Here's the background, provided by the New York Times:
Confronted with cases of identity and age falsification by Latin American baseball prospects, Major League Baseball is conducting genetic testing on some promising young players and their parents. Many experts in genetics consider such testing a violation of personal privacy. Federal legislation, signed into law last year and scheduled to take effect Nov. 21, prohibits companies based in the United States from asking an employee, a potential employee or a family member of an employee for a sample of their DNA.
It looks to me as though the tests should be allowed in this case, but with certain conditions.
1. You can test for contractual identity fraud, not necessarily for medical conditions. According to the Times,
Major League Baseball said that it used DNA testing in the Dominican Republic "in very rare instances and only on a consensual basis to deal with the identity fraud problem that the league faces in that country." The statement added that the results of the tests were not used for any other purpose. ... The DNA test does not reveal an age, but it can reveal whether the player is the son of his claimed parents. Players have been known to find families willing to lend a younger child's birth certificate so that a player can appear younger.

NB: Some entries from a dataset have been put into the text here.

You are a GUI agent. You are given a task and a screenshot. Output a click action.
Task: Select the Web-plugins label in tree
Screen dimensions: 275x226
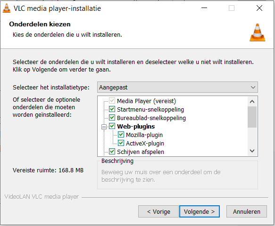coord(136,126)
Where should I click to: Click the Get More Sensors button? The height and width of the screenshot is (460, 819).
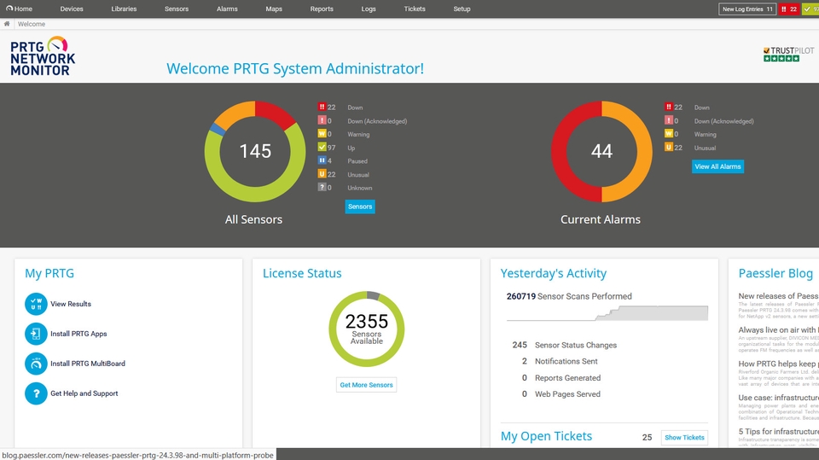[366, 385]
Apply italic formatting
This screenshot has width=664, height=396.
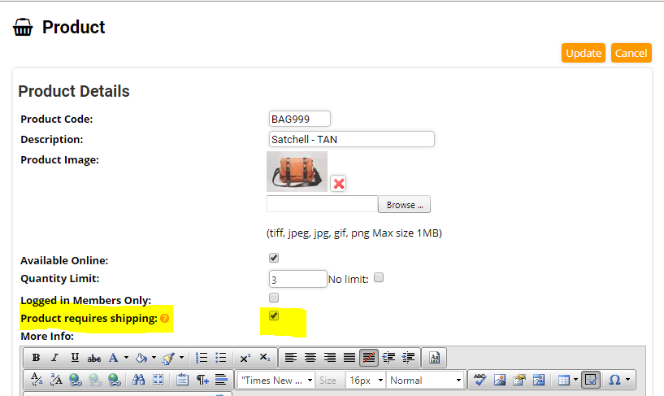click(55, 358)
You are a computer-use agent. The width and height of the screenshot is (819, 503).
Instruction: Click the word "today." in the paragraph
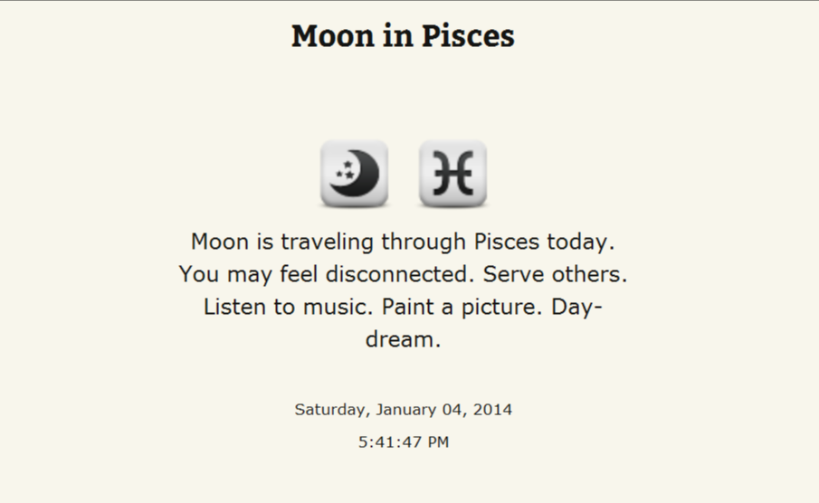coord(581,242)
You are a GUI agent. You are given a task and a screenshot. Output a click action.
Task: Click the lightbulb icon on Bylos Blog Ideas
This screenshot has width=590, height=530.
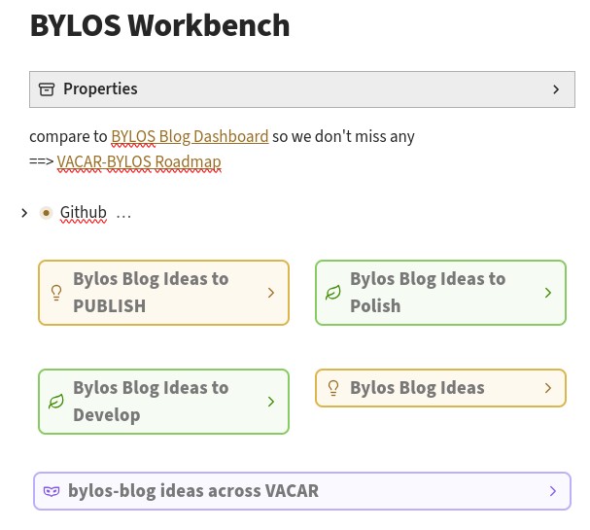[x=333, y=388]
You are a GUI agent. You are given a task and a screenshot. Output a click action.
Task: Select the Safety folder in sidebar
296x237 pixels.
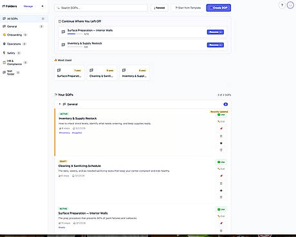click(x=12, y=53)
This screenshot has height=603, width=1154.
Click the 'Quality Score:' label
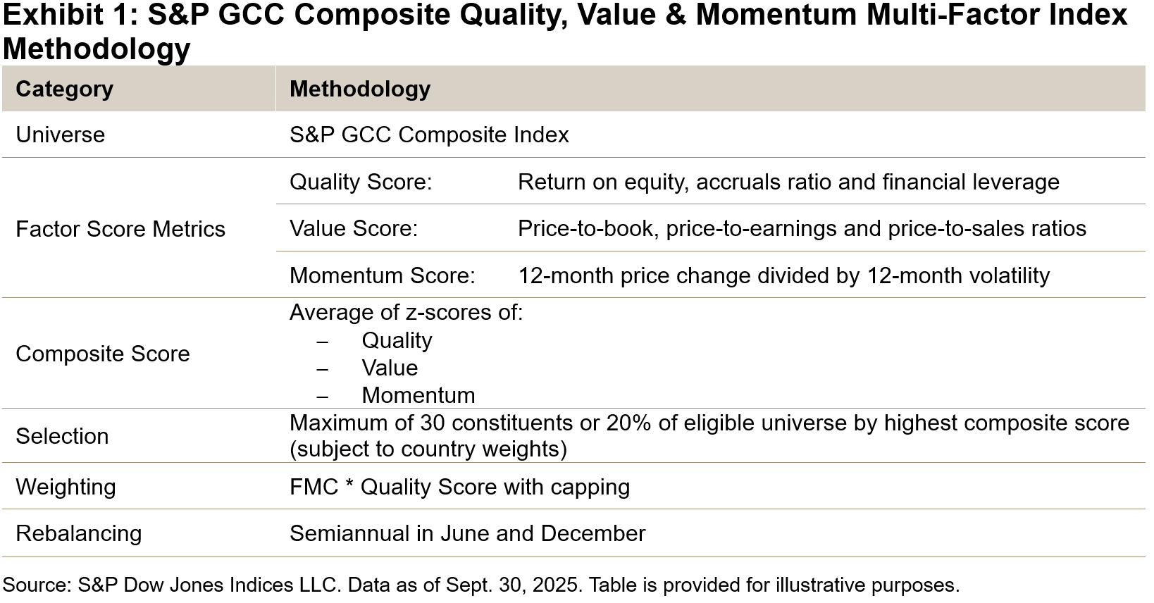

2. There has to be a prior evidentiary basis for suspecting fraud. In this case, there is. "Dozens of Latin American prospects in recent years have been caught purporting to be younger than they actually were as a way to make themselves more enticing to major league teams," says the Times. Several years ago, "more than 300 players in the major and minor leagues were found to have falsified their birthdates, according to Baseball America."
3. Less invasive verification methods must be tried first. Baseball investigators "look into whether prospects are being truthful about their identities and ages," the Times reports. "If those findings are inconclusive, the player is invited to clear up the concerns by providing a DNA sample from himself and his parents, according to [a league] official." And DNA isn't the only way to check your story against your body: "Some players have also had bone scans to be used in determining age range."
4. All testing and records must be controlled by an independent party. Here's where the league has to change its policy. When queried by the Times, "[a] spokesman for Major League Baseball declined to say how many players had been tested and whether the results were stored or destroyed." Furthermore, in at least one case, a prospective player says he "provided samples of his blood, urine and feces to Major League Baseball investigators so they could assess his DNA and any possible use of performance-enhancing drugs."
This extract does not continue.